Il y a près de 15 ans, le ministère américain de la Justice a poursuivi la Géorgie pour avoir inutilement séparé les personnes ayant une déficience intellectuelle ou une maladie mentale. L’État a réglé l’affaire et accepté une refonte massive des services qu’il offre à cette population. Malgré des centaines de millions de dollars d'investissements et quelques améliorations notables, le système de soins de l'État pour les personnes ayant une déficience intellectuelle ou une maladie mentale présente encore des lacunes. Ces lacunes laissent souvent des personnes comme Mills séquestrées dans des milieux institutionnels et sans soutien communautaire approprié.
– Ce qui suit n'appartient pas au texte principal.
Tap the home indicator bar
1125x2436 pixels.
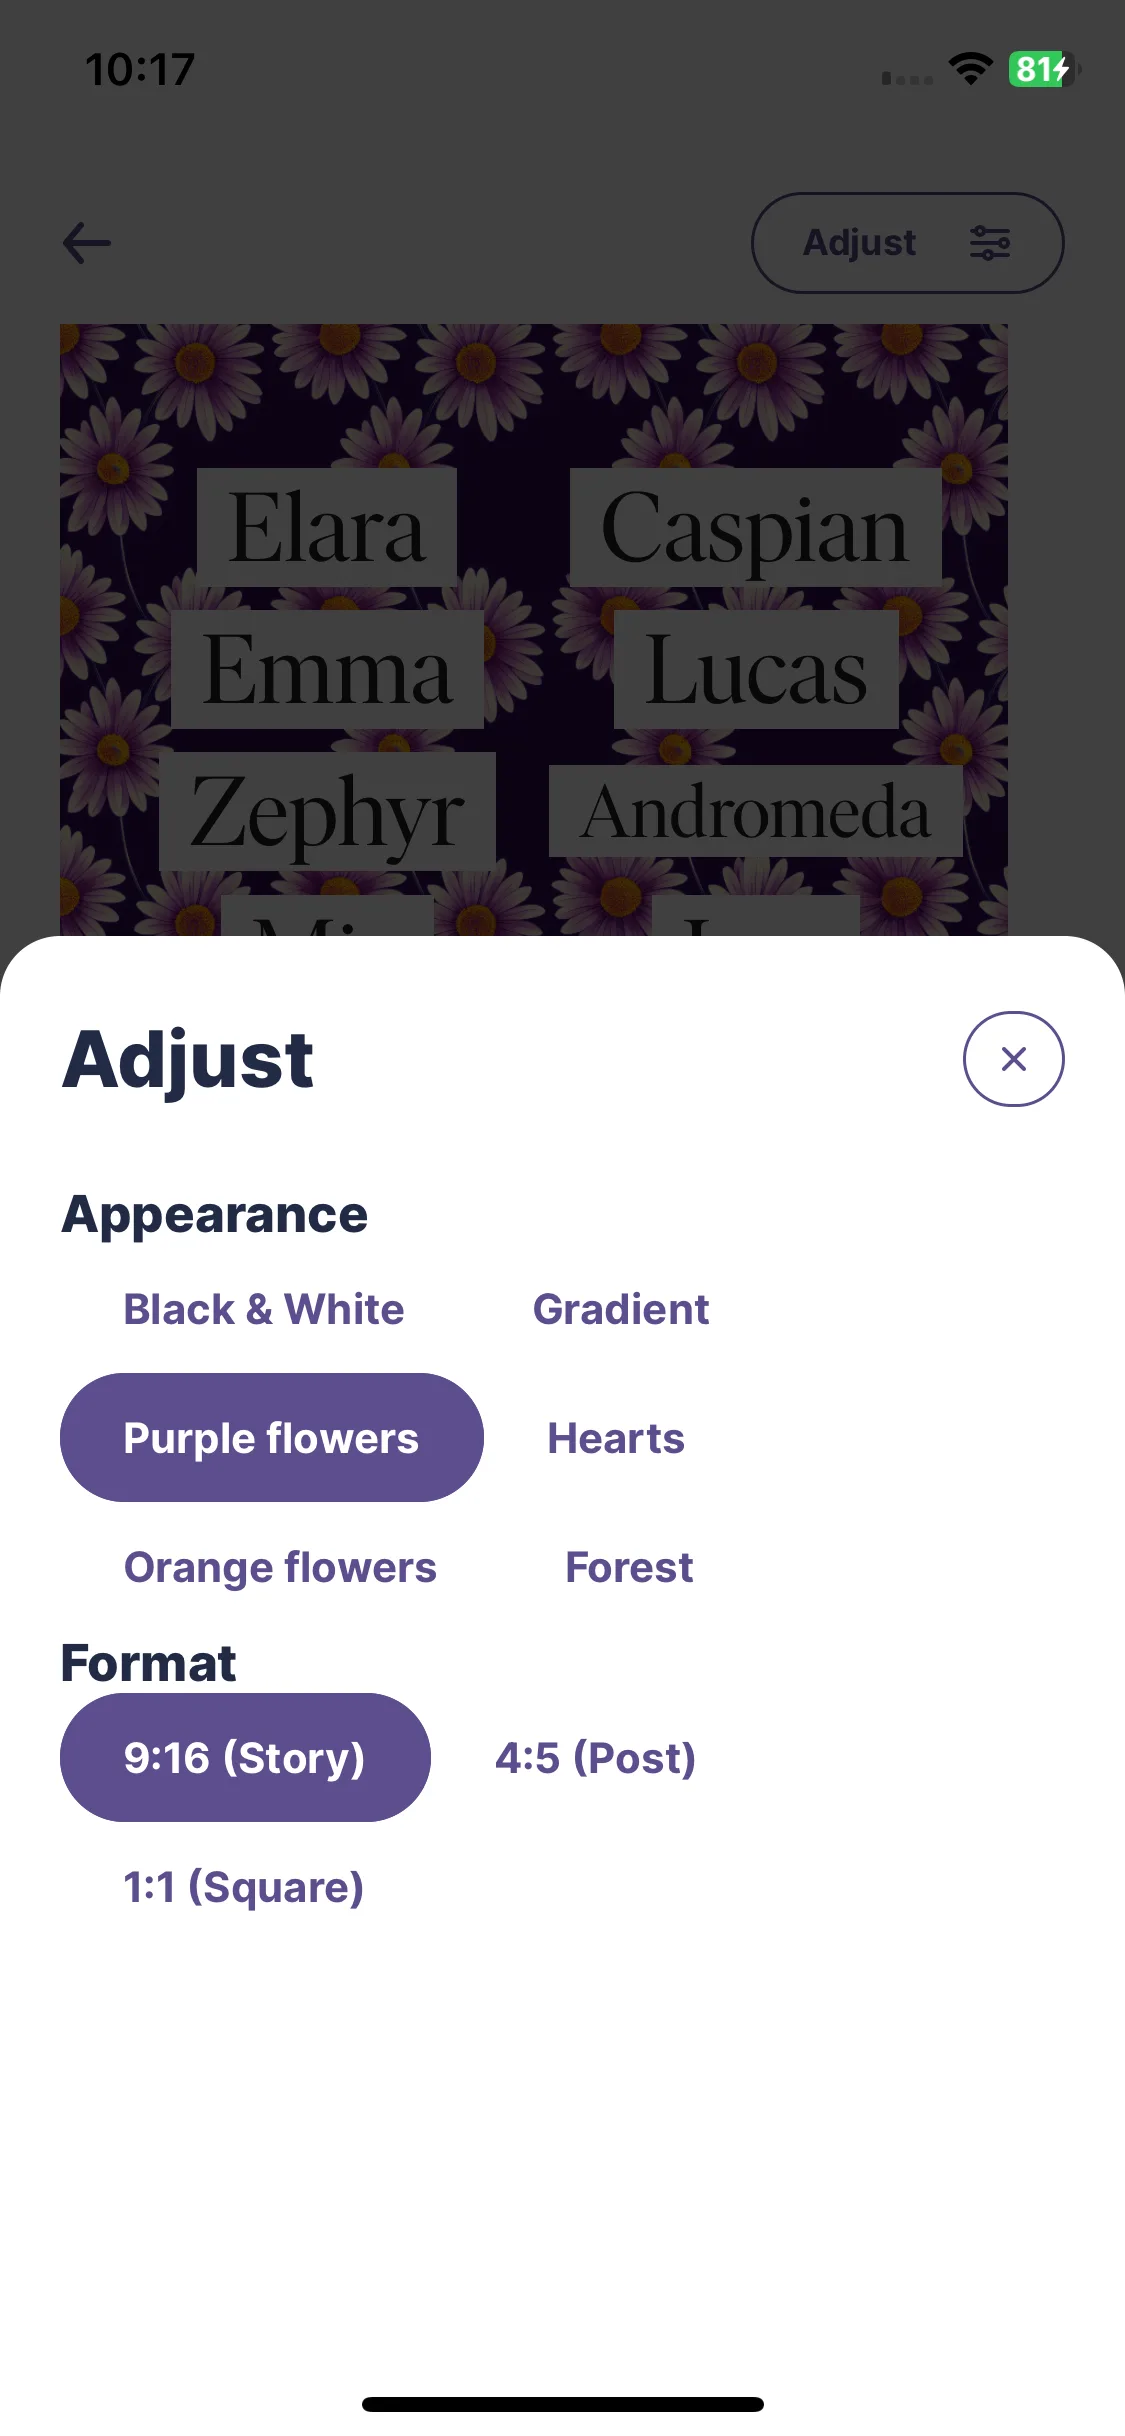pyautogui.click(x=562, y=2404)
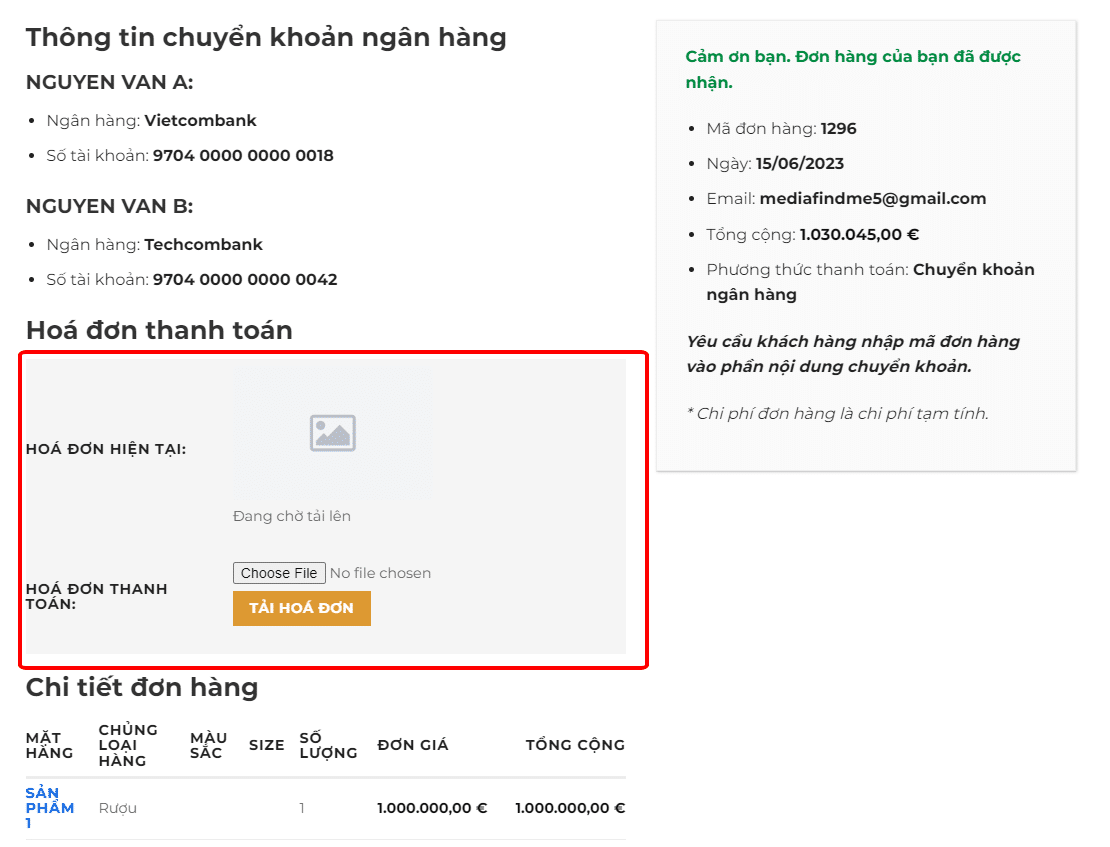This screenshot has height=847, width=1110.
Task: Open the SẢN PHẨM 1 product link
Action: [49, 808]
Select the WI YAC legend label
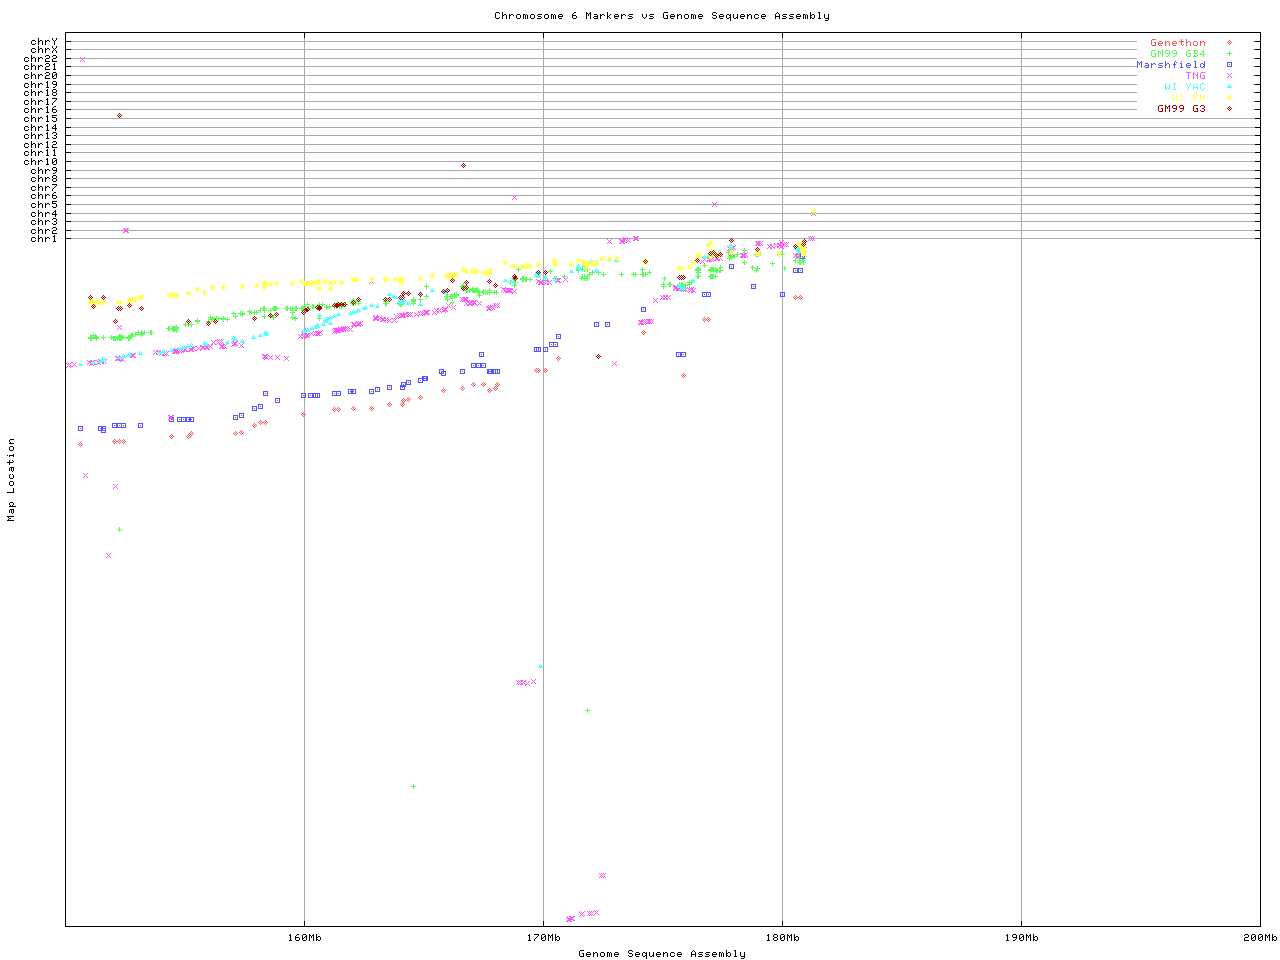Viewport: 1280px width, 960px height. 1184,87
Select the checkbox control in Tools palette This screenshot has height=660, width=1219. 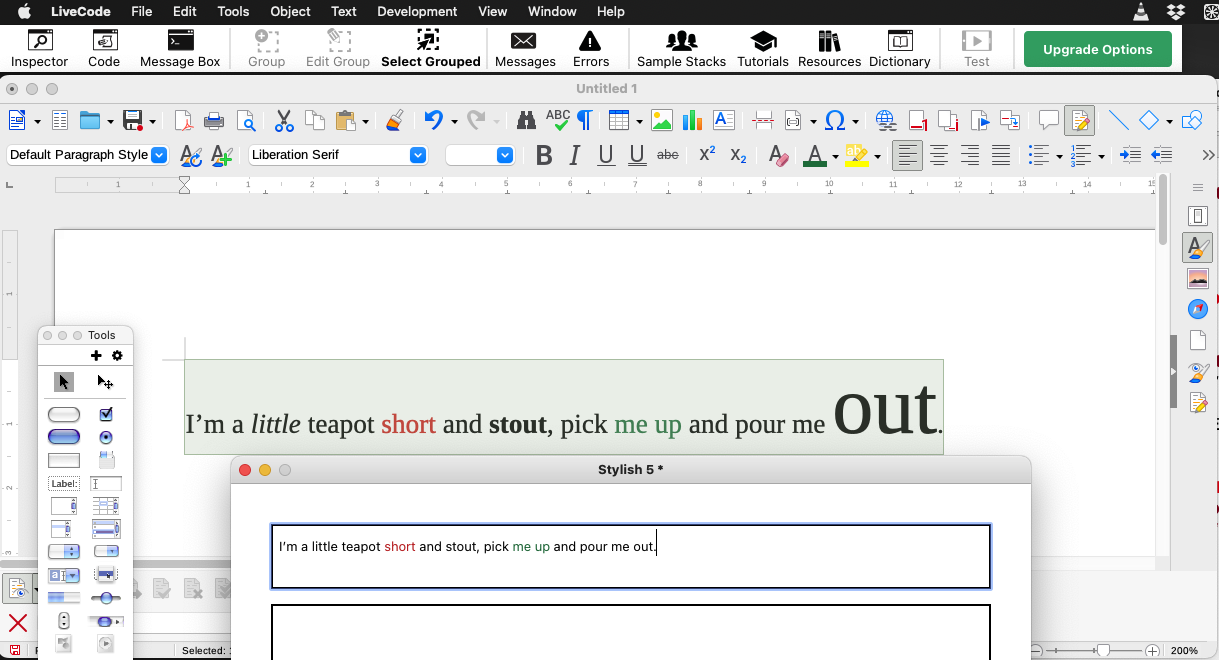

Les défenseurs ont déclaré que ces échecs continuent de violer les droits des Géorgiens qui ont été historiquement marginalisés et mettent leur santé en danger. « C'est une urgence », a déclaré Susan Walker Goico, directrice du projet d'intégration des personnes handicapées de l'Atlanta Legal Aid Society. « Chaque fois que quelqu'un doit vivre dans un environnement séparé alors qu'il ne le souhaite pas, c'est terrible. »
L'Americans with Disabilities Act, clarifié dans une décision de la Cour suprême des États-Unis en 1999, stipule que Mills et d'autres personnes handicapées ont légalement le droit de recevoir des soins à domicile et dans d'autres contextes communautaires au lieu d'être inutilement confinés dans des endroits comme les hôpitaux et les maisons de retraite.
Cette décision en Olmstead c.LC est devenu le fondement du procès intenté par le ministère de la Justice contre la Géorgie en 2010, visant à forcer l’État à réparer son système.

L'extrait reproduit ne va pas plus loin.